• **WRITTEN INSTRUCTION**
Revise the records below, replacing each occurrence of "Instruction" with "Directive" and leaving everything else unchanged.

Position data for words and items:
++++

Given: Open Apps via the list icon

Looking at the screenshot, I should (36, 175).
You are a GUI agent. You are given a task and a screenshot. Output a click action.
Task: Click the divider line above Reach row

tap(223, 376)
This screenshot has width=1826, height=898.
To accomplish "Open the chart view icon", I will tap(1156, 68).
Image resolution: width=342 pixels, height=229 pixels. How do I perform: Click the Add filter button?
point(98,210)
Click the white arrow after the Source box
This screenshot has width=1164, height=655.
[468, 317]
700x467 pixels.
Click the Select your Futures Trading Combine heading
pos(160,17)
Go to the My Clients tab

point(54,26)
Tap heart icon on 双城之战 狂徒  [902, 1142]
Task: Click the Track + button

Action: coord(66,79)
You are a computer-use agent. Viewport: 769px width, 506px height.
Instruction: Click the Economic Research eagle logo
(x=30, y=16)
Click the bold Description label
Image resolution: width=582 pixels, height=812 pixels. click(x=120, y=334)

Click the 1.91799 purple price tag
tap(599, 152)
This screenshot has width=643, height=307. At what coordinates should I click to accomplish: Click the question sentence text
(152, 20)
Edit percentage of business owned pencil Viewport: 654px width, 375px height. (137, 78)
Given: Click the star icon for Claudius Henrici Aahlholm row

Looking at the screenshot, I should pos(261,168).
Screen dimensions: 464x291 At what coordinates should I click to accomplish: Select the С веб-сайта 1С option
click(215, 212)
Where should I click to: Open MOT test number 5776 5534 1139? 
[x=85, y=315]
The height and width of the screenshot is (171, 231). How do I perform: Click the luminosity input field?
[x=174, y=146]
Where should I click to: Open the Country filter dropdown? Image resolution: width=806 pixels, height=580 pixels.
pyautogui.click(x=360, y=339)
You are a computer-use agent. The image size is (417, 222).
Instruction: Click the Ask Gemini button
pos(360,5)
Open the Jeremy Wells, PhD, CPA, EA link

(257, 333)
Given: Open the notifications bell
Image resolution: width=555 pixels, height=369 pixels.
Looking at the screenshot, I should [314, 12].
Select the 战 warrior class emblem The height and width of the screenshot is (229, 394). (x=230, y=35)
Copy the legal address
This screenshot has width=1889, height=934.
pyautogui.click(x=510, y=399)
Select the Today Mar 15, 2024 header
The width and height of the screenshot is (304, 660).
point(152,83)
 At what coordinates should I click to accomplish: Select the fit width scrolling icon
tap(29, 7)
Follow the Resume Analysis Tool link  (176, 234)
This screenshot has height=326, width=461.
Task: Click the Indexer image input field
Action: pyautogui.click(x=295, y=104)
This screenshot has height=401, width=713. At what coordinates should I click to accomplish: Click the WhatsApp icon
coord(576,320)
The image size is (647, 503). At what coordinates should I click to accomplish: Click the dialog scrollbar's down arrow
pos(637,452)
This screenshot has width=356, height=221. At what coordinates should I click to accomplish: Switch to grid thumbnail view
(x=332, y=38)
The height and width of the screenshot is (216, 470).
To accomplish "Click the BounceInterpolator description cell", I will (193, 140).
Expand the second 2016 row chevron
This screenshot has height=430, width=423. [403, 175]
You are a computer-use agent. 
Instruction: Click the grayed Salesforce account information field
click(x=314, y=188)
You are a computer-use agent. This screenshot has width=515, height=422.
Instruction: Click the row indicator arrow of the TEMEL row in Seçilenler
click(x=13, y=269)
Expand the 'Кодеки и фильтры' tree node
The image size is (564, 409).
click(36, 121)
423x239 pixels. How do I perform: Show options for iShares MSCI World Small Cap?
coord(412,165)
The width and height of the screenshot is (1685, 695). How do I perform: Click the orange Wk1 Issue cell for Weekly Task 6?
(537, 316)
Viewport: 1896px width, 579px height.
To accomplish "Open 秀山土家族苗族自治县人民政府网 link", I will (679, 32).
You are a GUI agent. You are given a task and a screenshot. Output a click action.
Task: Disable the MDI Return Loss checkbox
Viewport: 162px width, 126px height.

++++

• **OUTPUT FOR THIS EXERCISE**
Given: Open Apps via the list icon

Looking at the screenshot, I should (36, 175).
You are a GUI agent. You are given a task and a screenshot. Output a click action.
Task: Click the divider line above Reach row

tap(223, 376)
This screenshot has width=1826, height=898.
To accomplish "Open the chart view icon", I will tap(1156, 68).
Image resolution: width=342 pixels, height=229 pixels. How do I perform: Click the Add filter button?
point(98,210)
Click the white arrow after the Source box
This screenshot has width=1164, height=655.
[468, 317]
700x467 pixels.
Click the Select your Futures Trading Combine heading
pos(160,17)
Go to the My Clients tab

point(54,26)
Tap heart icon on 双城之战 狂徒  [902, 1142]
Task: Click the Track + button

Action: coord(66,79)
You are a computer-use agent. Viewport: 769px width, 506px height.
Directive: Click the Economic Research eagle logo
(x=30, y=16)
Click the bold Description label
Image resolution: width=582 pixels, height=812 pixels. click(x=120, y=334)

Click the 1.91799 purple price tag
tap(599, 152)
This screenshot has width=643, height=307. At what coordinates should I click to accomplish: Click the question sentence text
(152, 20)
Edit percentage of business owned pencil Viewport: 654px width, 375px height. (137, 78)
Given: Click the star icon for Claudius Henrici Aahlholm row

Looking at the screenshot, I should pos(261,168).
Screen dimensions: 464x291 At what coordinates should I click to accomplish: Select the С веб-сайта 1С option
click(215, 212)
Where should I click to: Open MOT test number 5776 5534 1139? 
[x=85, y=315]
The height and width of the screenshot is (171, 231). How do I perform: Click the luminosity input field?
[x=174, y=146]
Where should I click to: Open the Country filter dropdown? Image resolution: width=806 pixels, height=580 pixels.
pyautogui.click(x=360, y=339)
You are a computer-use agent. The image size is (417, 222).
Directive: Click the Ask Gemini button
pos(360,5)
Open the Jeremy Wells, PhD, CPA, EA link

(257, 333)
Given: Open the notifications bell
Image resolution: width=555 pixels, height=369 pixels.
Looking at the screenshot, I should [314, 12].
Select the 战 warrior class emblem The height and width of the screenshot is (229, 394). (x=230, y=35)
Copy the legal address
This screenshot has width=1889, height=934.
pyautogui.click(x=510, y=399)
Select the Today Mar 15, 2024 header
The width and height of the screenshot is (304, 660).
point(152,83)
 At what coordinates should I click to accomplish: Select the fit width scrolling icon
tap(29, 7)
Follow the Resume Analysis Tool link  (176, 234)
This screenshot has height=326, width=461.
Task: Click the Indexer image input field
Action: pyautogui.click(x=295, y=104)
This screenshot has height=401, width=713. At what coordinates should I click to accomplish: Click the WhatsApp icon
coord(576,320)
The image size is (647, 503). At what coordinates should I click to accomplish: Click the dialog scrollbar's down arrow
pos(637,452)
This screenshot has width=356, height=221. At what coordinates should I click to accomplish: Switch to grid thumbnail view
(x=332, y=38)
The height and width of the screenshot is (216, 470).
To accomplish "Click the BounceInterpolator description cell", I will (193, 140).
Expand the second 2016 row chevron
This screenshot has height=430, width=423. [403, 175]
You are a computer-use agent. 
Directive: Click the grayed Salesforce account information field
click(x=314, y=188)
You are a computer-use agent. This screenshot has width=515, height=422.
Directive: Click the row indicator arrow of the TEMEL row in Seçilenler
click(x=13, y=269)
Expand the 'Кодеки и фильтры' tree node
The image size is (564, 409).
click(36, 121)
423x239 pixels. How do I perform: Show options for iShares MSCI World Small Cap?
coord(412,165)
The width and height of the screenshot is (1685, 695). How do I perform: Click the orange Wk1 Issue cell for Weekly Task 6?
(537, 316)
Viewport: 1896px width, 579px height.
To accomplish "Open 秀山土家族苗族自治县人民政府网 link", I will (679, 32).
You are a GUI agent. You are given a task and a screenshot. Output a click action.
Task: Disable the MDI Return Loss checkbox
Viewport: 162px width, 126px height.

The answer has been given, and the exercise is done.